The European Central Bank sought Thursday to assuage market disappointment over its recent anti-deflation policies by promising to revisit the level of euro area interest rates and other stimulus measures in March.
At its first policy meeting of 2016, the ECB held its key interest rates unchanged, as had been widely expected.
But Draghi said the central bank could review its monetary policy stance at its next meeting in March, immediately sparking a rally in stock markets and bringing down the euro.
"The decisions taken in early December ... were fully appropriate," Draghi insisted, rejecting suggestions that they had been too timid.
"Yet, as we start the new year, downside risks have increased again amid heightened uncertainty about emerging market economies' growth prospects, volatility in financial and commodity markets, and geopolitical risks," Draghi said.
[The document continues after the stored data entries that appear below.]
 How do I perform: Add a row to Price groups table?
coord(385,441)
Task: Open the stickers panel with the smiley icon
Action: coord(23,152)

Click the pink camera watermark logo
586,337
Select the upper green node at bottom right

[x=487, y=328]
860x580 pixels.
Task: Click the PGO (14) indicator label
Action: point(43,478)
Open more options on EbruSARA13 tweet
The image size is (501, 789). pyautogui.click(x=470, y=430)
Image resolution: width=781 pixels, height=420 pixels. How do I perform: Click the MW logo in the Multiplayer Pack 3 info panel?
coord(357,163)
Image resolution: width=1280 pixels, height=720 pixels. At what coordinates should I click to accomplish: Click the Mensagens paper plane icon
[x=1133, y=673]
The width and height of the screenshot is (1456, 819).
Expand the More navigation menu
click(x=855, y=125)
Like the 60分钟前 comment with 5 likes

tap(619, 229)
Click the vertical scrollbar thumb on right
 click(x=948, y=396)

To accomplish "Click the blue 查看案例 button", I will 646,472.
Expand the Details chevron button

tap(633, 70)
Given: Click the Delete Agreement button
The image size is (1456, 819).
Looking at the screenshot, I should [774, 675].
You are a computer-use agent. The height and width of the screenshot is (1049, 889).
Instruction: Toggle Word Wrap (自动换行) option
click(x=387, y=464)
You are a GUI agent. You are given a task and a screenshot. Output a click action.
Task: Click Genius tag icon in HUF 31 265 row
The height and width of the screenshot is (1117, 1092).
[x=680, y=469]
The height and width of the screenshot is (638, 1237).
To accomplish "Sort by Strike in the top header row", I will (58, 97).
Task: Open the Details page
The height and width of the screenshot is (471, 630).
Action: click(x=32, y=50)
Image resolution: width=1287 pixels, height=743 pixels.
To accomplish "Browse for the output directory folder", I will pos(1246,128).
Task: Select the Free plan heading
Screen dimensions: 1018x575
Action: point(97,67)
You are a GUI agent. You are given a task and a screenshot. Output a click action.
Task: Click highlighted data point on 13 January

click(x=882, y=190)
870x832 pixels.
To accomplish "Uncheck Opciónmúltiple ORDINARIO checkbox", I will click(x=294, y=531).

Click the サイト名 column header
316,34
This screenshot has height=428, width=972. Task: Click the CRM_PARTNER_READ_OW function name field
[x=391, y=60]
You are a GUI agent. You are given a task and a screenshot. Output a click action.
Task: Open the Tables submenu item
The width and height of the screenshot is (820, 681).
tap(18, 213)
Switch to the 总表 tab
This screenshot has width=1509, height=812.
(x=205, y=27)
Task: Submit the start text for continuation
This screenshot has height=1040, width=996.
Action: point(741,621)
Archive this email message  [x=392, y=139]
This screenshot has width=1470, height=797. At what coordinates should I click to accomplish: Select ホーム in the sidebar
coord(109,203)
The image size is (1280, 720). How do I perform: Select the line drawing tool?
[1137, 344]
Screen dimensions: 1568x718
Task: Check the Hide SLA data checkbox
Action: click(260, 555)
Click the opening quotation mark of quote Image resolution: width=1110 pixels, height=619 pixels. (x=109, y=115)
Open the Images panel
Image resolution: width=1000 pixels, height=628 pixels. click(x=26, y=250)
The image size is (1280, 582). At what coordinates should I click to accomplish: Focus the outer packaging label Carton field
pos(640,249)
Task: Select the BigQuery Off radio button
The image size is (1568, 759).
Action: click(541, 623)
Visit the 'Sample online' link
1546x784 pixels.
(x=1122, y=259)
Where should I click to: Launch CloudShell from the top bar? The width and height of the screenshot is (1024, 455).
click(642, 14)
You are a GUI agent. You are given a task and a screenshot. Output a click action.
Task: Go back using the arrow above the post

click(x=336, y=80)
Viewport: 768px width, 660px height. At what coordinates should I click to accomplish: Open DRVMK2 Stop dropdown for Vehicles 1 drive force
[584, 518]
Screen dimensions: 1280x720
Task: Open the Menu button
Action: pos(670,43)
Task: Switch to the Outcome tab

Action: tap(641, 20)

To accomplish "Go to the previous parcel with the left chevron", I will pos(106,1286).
"In this environment ... it will therefore be necessary to review and possibly reconsider our monetary policy stance at our next meeting in early March, when the new staff macroeconomic projections become available."
- 'Determined to act' -
The ECB was "determined" to do everything in its power to steer eurozone inflation back up towards levels conducive to healthy economic growth, and there were "no limits" as to how far it is prepared to go in that respect, Draghi said.
"We have the power, willingness and determination to act."
A long series of policy moves by the ECB over the past 18 months -- ranging from interest rate cuts, the provision of unprecedented amounts of cheap liquidity and a controversial programme of bond purchases -- has failed to steer stubbornly low inflation back up to the target level of close to but just under 2.0 percent.
Area-wide inflation stood at a meagre 0.2 percent in December.
But "we are not surrendering," Draghi insisted.
At its last meeting in December, the ECB cut its key "deposit" rate by 0.10 percentage point to minus 0.30 percent and extended the length of its asset purchase programme known as quantitative easing or QE by six months to March 2017.
At the time, those decisions disappointed financial market players, as they had expected much more decisive action.
Some ECB watchers argued that the tentativeness of the moves was an indication of divisions within the central bank's 25-member governing council regarding the need for more action, an interpretation apparently backed up by the minutes of the meeting, released earlier this month.
According to the minutes, "some" members had argued "that the existing policy measures ... should be given time for them to unfold their full effect ... before adopting further monetary policy measures."
- 'No divisions' -
But Draghi denied there was disagreement within the ECB on the matter.
"There are no such divisions," Draghi said.
Analysts were cheered by the ECB chief's New Year message.
"What was expected to be a dull first meeting of the year turned out to be an exciting (one)," said ING DiBa economist Carsten Brzeski.
"Draghi sounded much more concerned about the outlook for the eurozone economy," the expert said.
"He explicitly mentioned the renewed sharp drop in oil prices, the appreciation of the euro and the slowdown of emerging markets and China."
He also mentioned the volatility in financial and commodity markets as one of the factors behind the increase in downside risks, Brzeski noted.
"The question, however, is whether and what the ECB can really deliver in March."
RBS economist Andrew Cates said he had previously been pencilling in further easing in June.
"But in light of today's dovish rhetoric, we have pulled forward the timing of that forecast for further easing to March."
Cates predicted that the ECB could pare back its deposit rate still further by 0.10-0.15 percentage point and boost the size of its QE purchase programme.
Commerzbank economist Michael Schubert said Draghi's comments were "in line with our prediction of further measures, although we still think another rate cut more likely than an increase in the monthly volume of asset purchases."